77. By forsaking the endless felicity (of spirituality), it is subjected to the incessant vicissitudes of mortality, it now sets dejected in despair, and lamenting over its griefs and sorrow, and then burns amidst the conflagration of its woes and misery.

78. See how it is harassed with the vain thought of its personality—that I am such a one; and look at the miseries to which it is exposed, by its reliance on the frail and false body.

79. See how it is worried by its being hushed to and fro, in the alternate swinging beds of prosperity and adversity; and see how it is plunged in the deep and muddy puddle of misery, like a worn out elephant sinking in the mire.

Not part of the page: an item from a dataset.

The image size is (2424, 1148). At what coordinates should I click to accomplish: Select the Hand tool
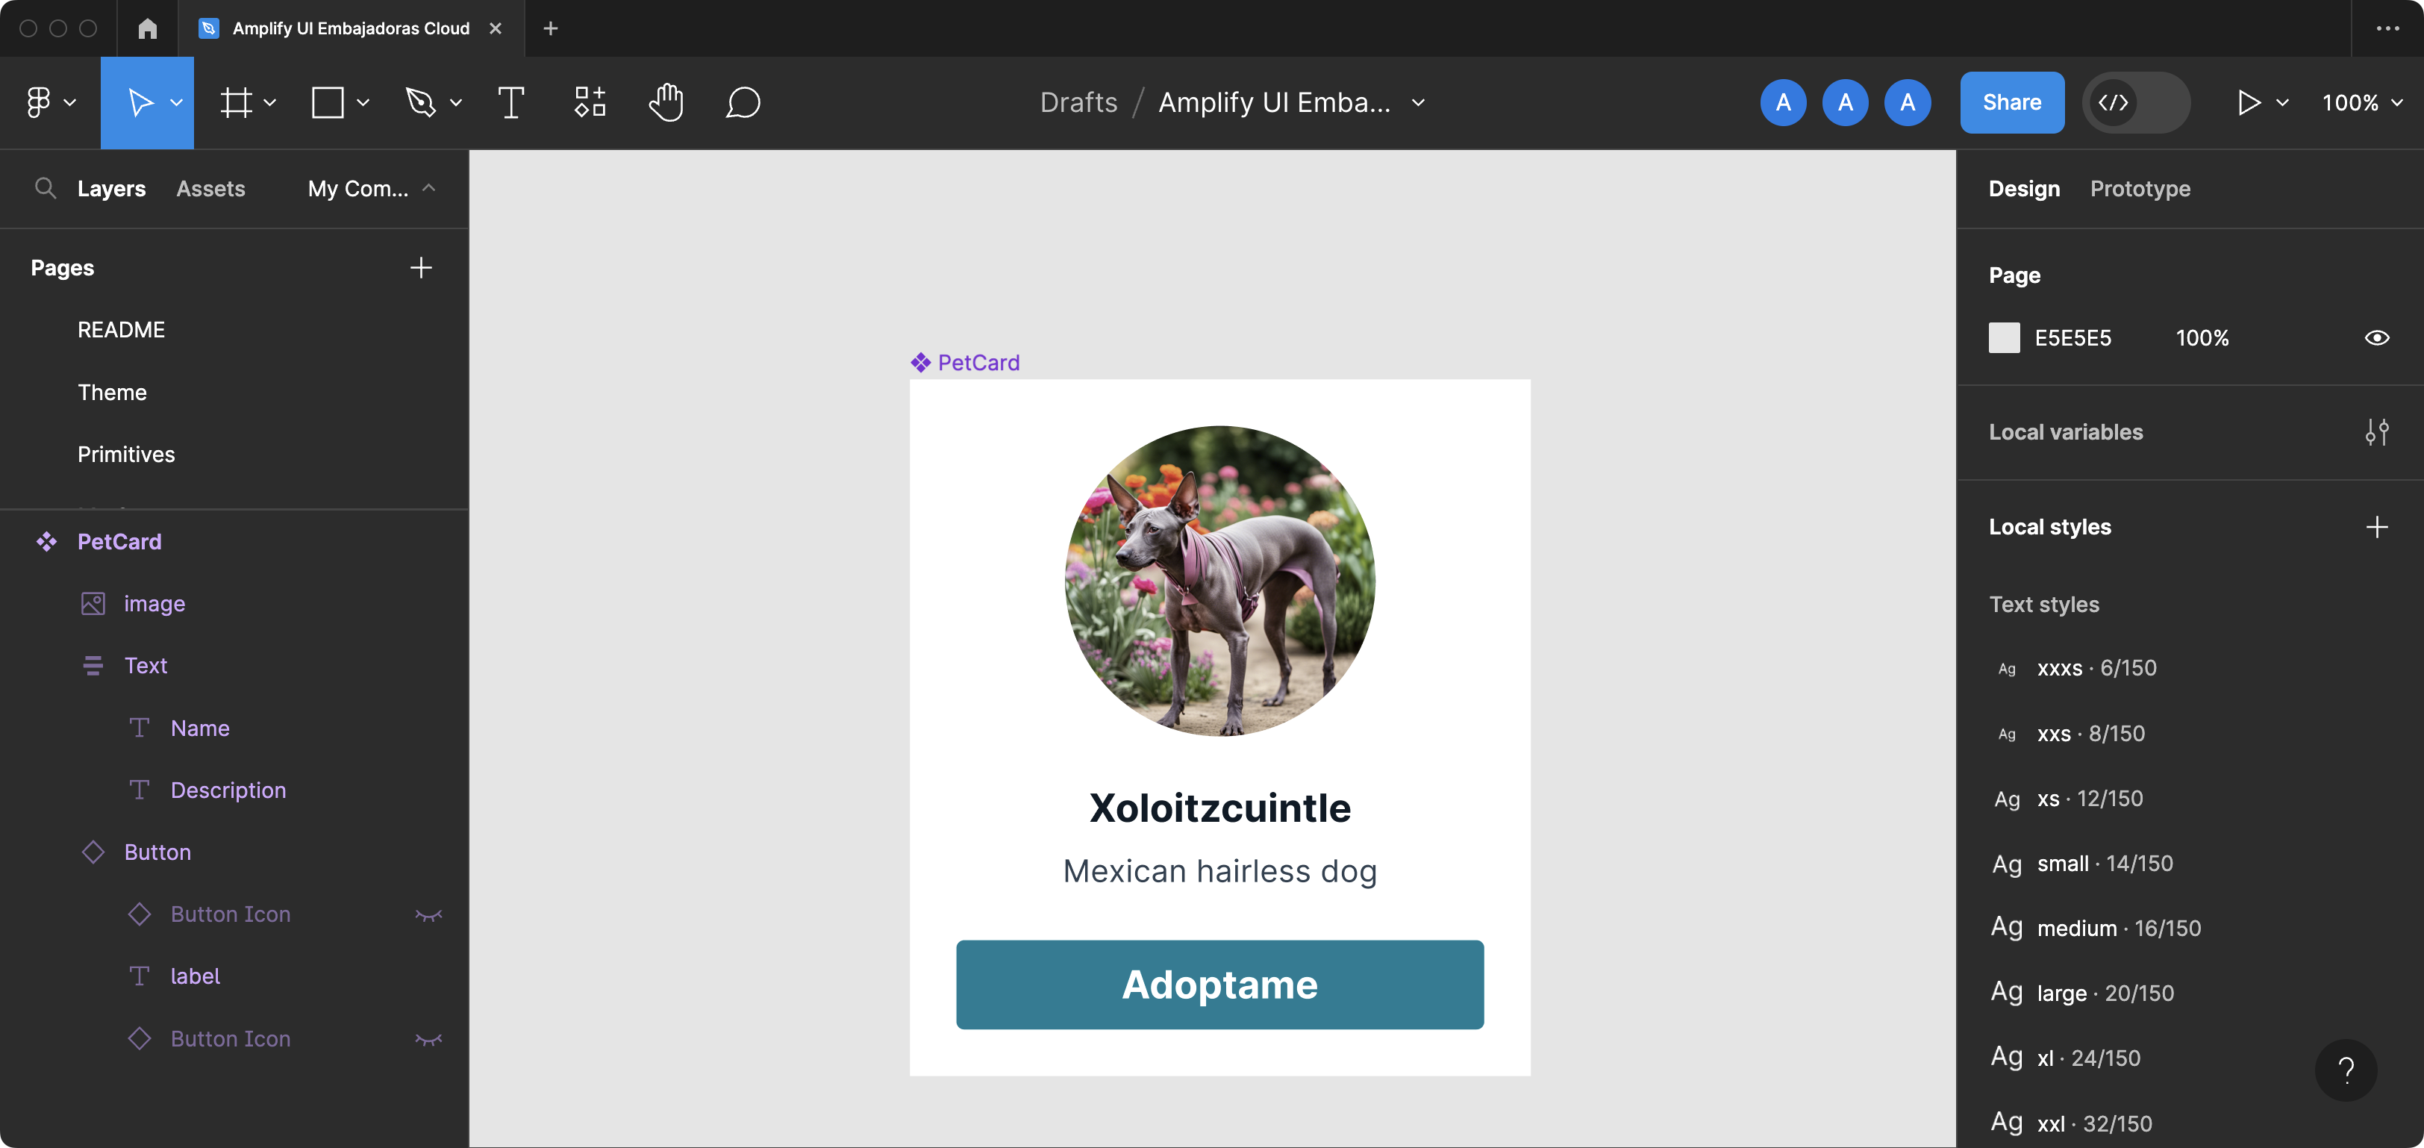point(665,103)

80. Look at this deep and unfordable ocean of the world, all hollow within and rolling with the eventful waves of casualties; it emits the submarine fire from within its bosom, as the human heart flashes forth with its hidden fire of passions and affections.

81. Human heart staggers between hope and fear, like a stray deer in the forest; and is alternately cheered and depressed at the prospects of affluence and want.

82. The mind that is led by its desire, is always apprehensive of disappointment; and it coils back for fear of a reverse, as a timorous girl flies afar from the sight of a spectre.

83. Man encounters all pains for a certain pleasure in prospect, as the camel browses the thorny furze in expectation of honey at a honey comb in it; but happening to slip from his intermediate standpoint, he is hurled headlong to the bottom.

84. One meeting with a reverse falls from one danger to another; and so he meets with fresh calamities, as if one evil invited or was the harbinger of the other.

85. The mind that is captivated by its desires, and led onward by its exertions, meets with one difficulty after another, and has cause to repent and grieve at every step (or is the cause of remorse and grief). (All toil and moil, tend to the vexation of the spirit).